Extracted data entries
____________

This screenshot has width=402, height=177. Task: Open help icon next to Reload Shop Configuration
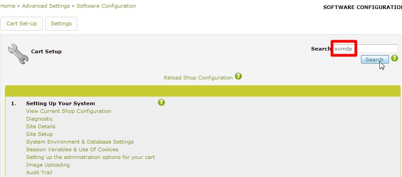tap(239, 76)
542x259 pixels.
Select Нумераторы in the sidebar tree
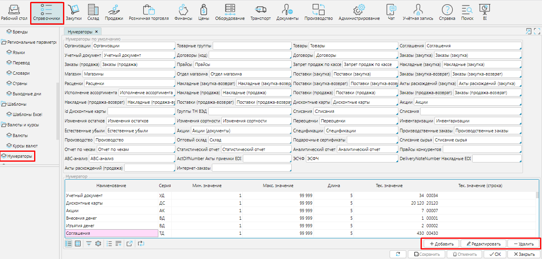19,156
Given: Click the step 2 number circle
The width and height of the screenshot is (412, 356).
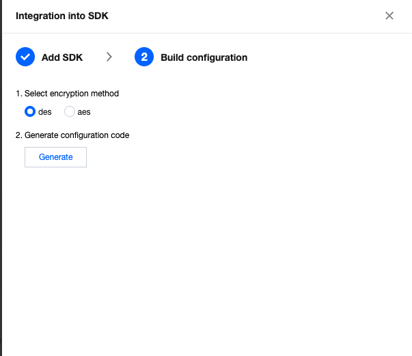Looking at the screenshot, I should coord(144,57).
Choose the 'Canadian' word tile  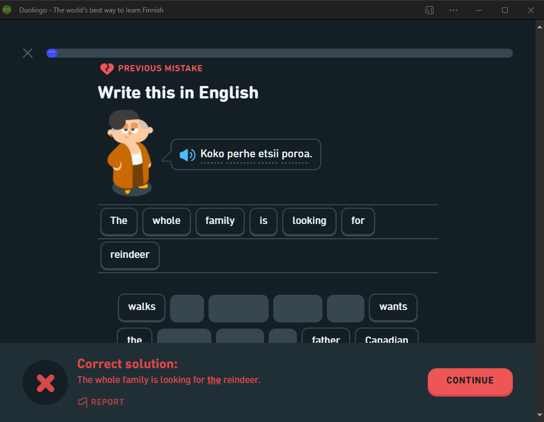[386, 337]
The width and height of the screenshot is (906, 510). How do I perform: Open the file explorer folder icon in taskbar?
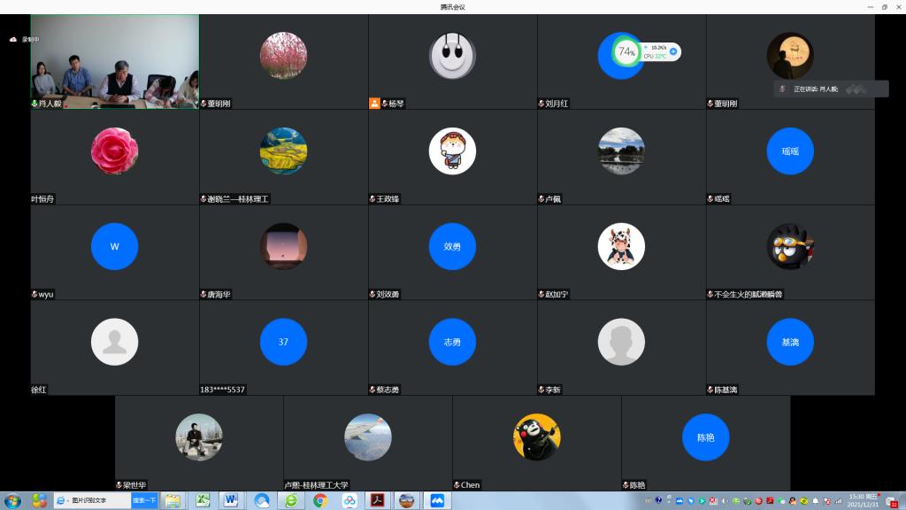pyautogui.click(x=173, y=500)
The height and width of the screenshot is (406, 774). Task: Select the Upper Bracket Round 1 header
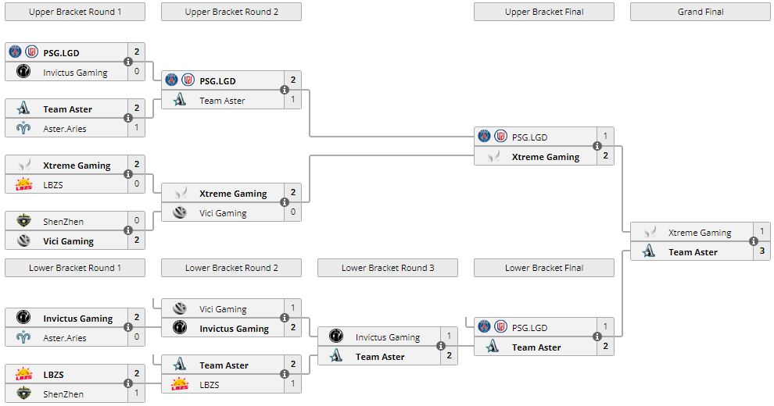(x=75, y=12)
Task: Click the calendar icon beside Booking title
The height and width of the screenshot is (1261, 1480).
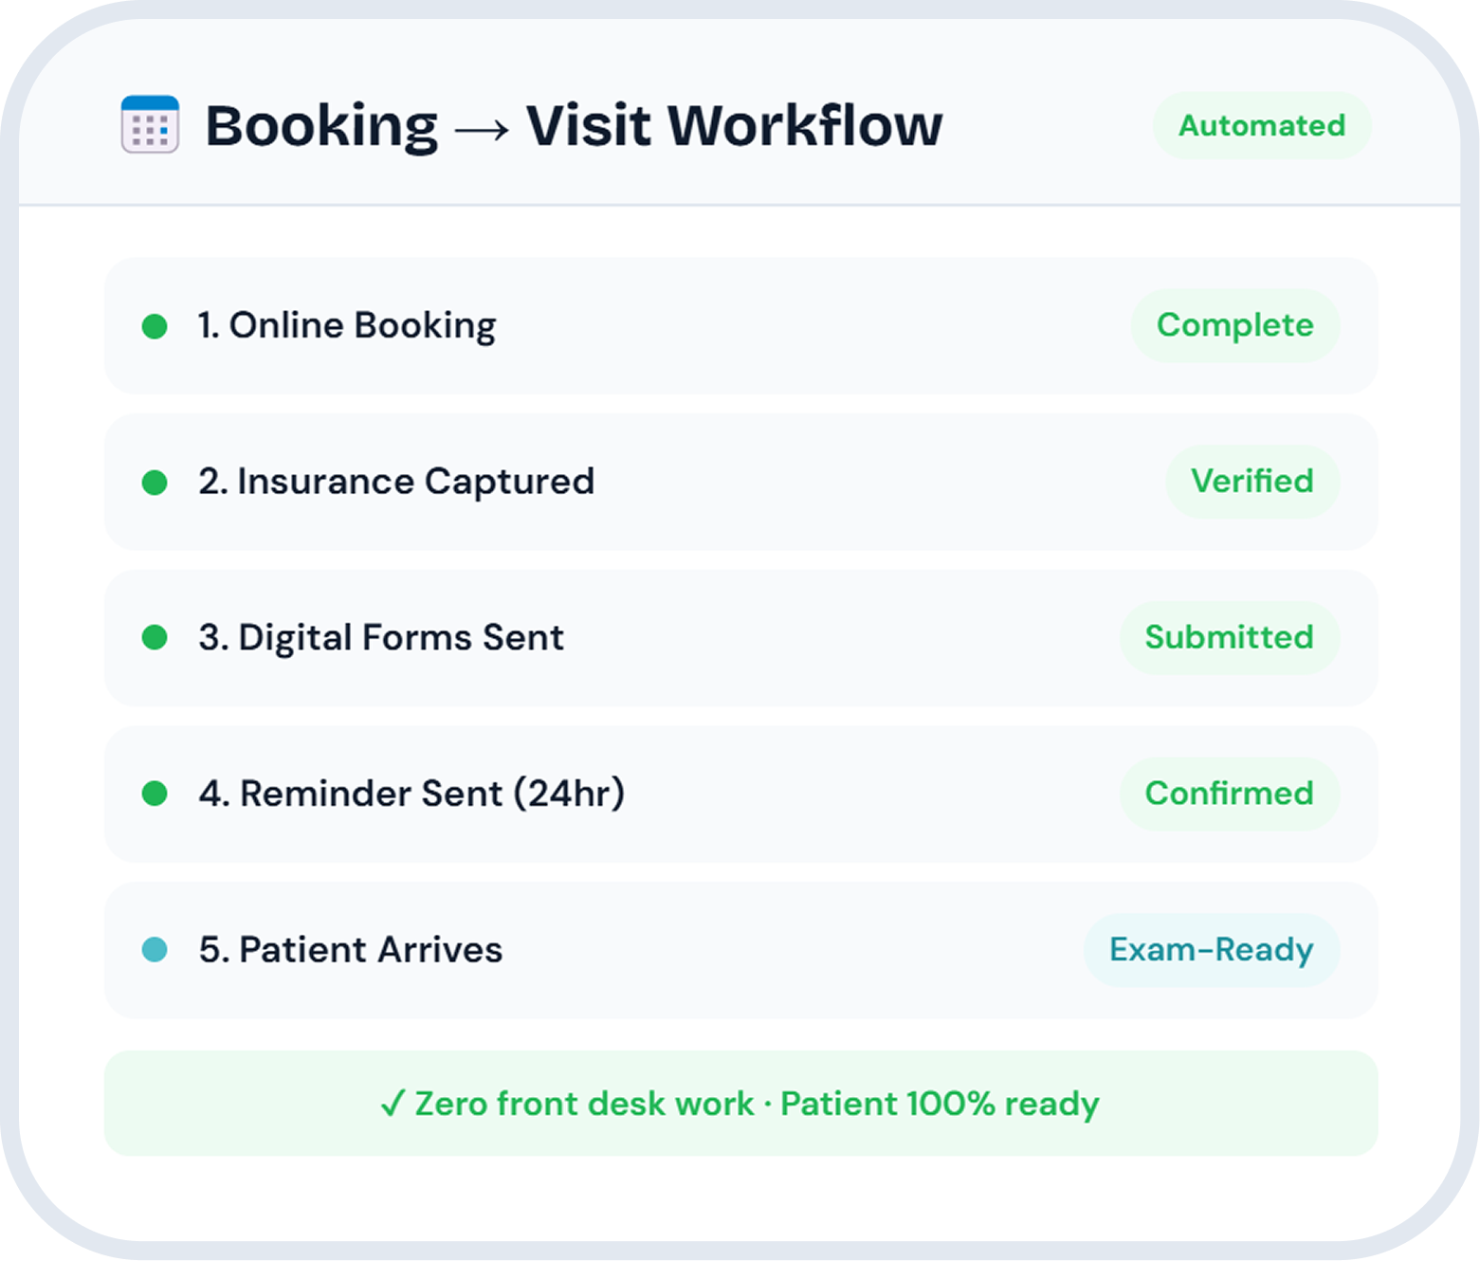Action: point(150,124)
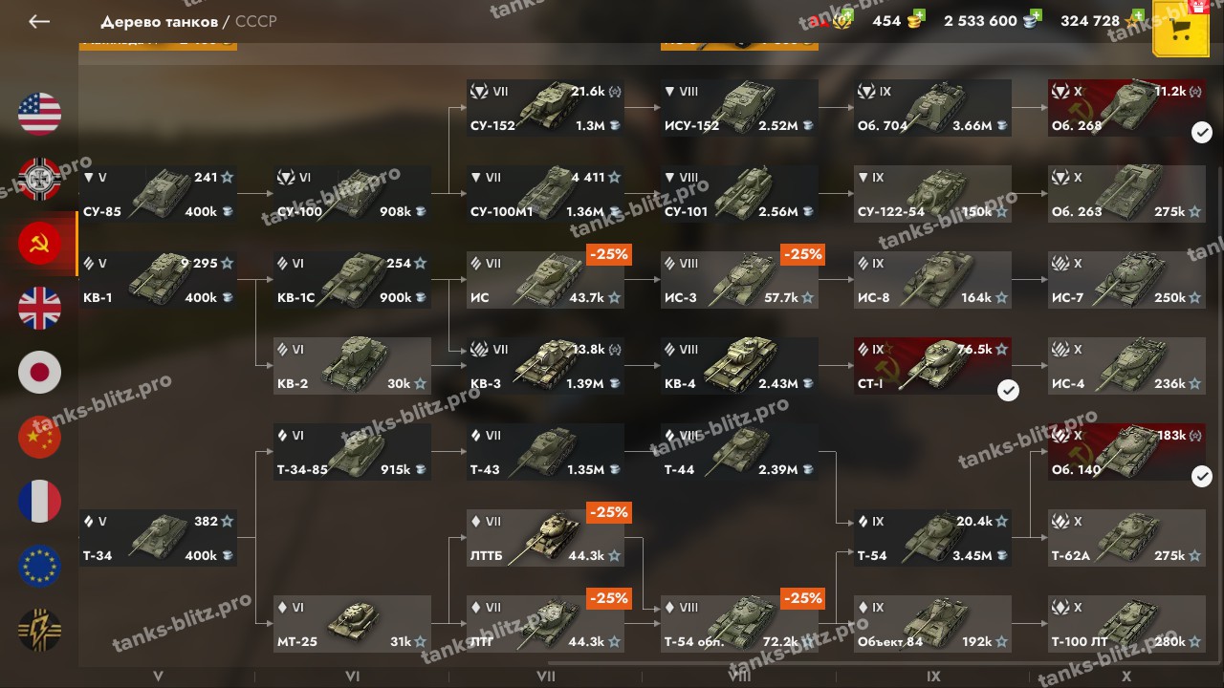Viewport: 1224px width, 688px height.
Task: Select the United Kingdom flag icon
Action: (39, 308)
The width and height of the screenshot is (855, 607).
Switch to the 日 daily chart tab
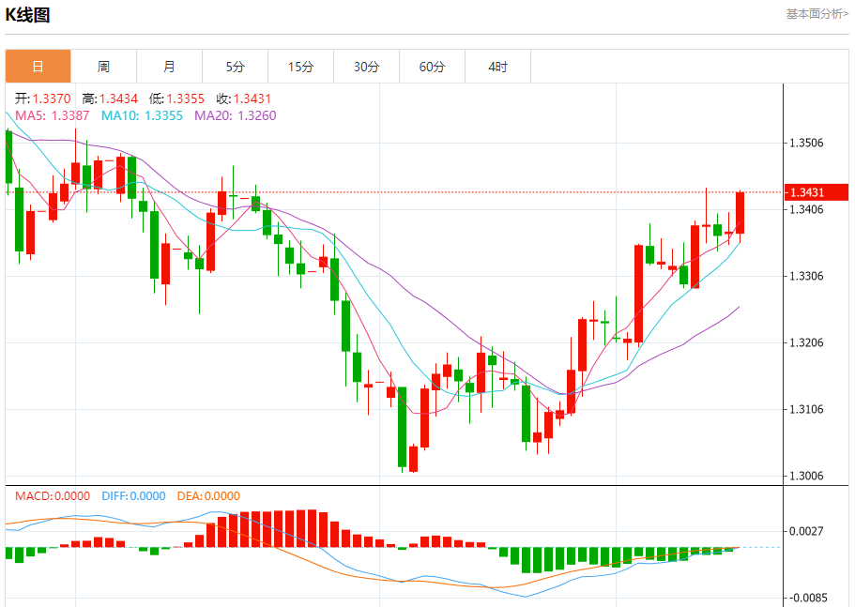38,67
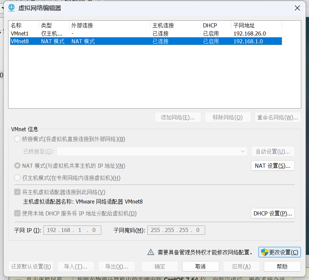Select the VMnet8 NAT network row

click(145, 41)
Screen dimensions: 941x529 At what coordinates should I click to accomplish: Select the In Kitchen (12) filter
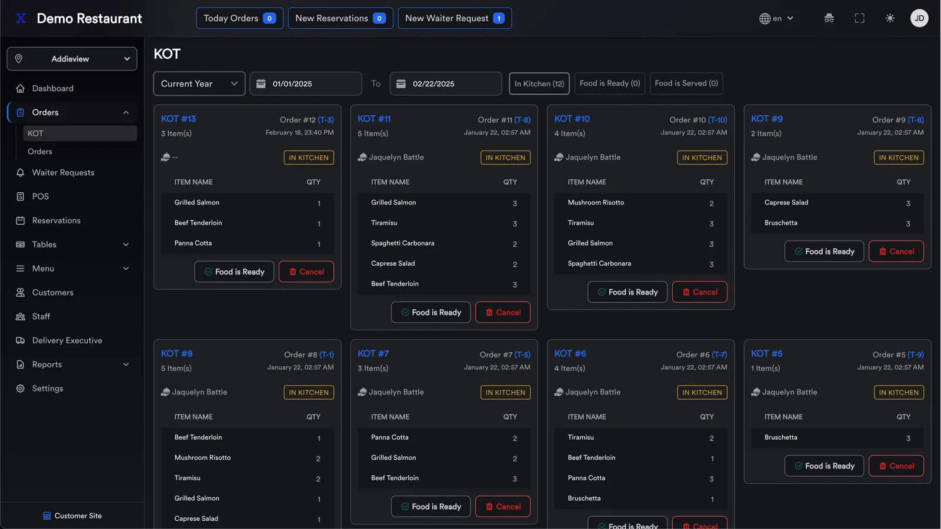pos(539,83)
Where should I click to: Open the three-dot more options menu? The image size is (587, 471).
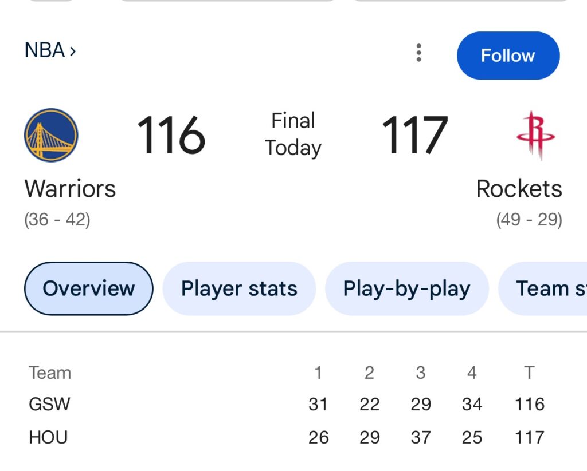(x=419, y=53)
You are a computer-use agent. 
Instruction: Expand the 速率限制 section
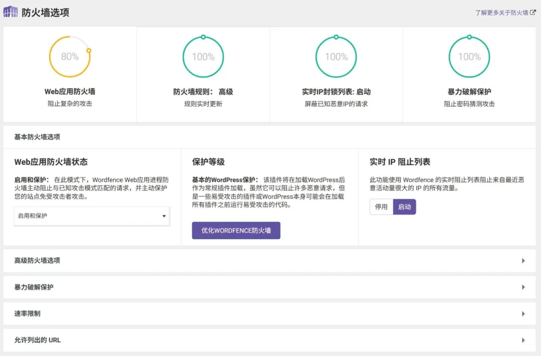coord(271,313)
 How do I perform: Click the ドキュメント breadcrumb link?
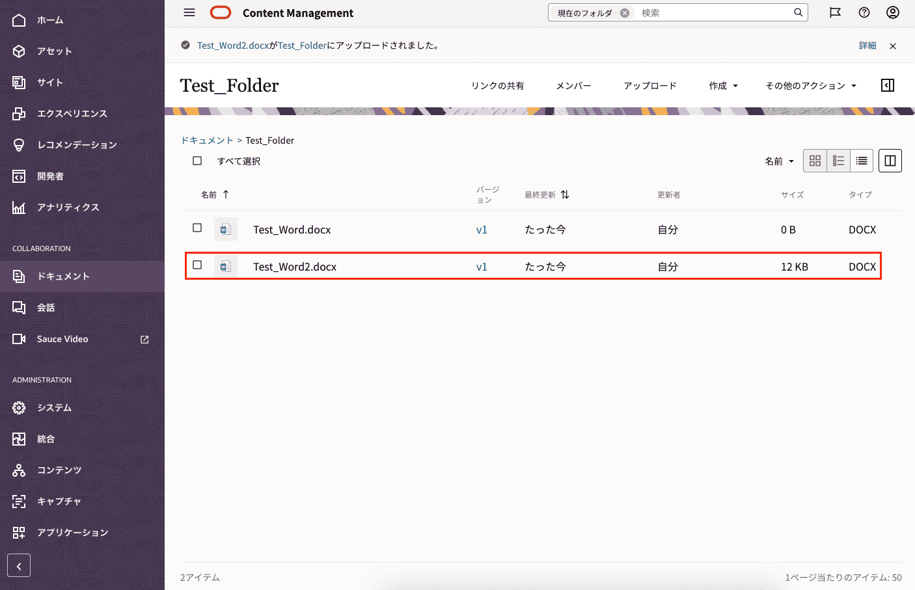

____________

Word for word, restate the lines from the line with "Where should I" through the last line of the entries, and nothing beyond them. Omit pictures.

* Response below *
Where should I click to: Open the three-dot more options menu? The image size is (587, 471).
(x=419, y=53)
You are a computer-use agent. 
Instruction: Expand the 速率限制 section
coord(271,313)
 How do I perform: Click the ドキュメント breadcrumb link?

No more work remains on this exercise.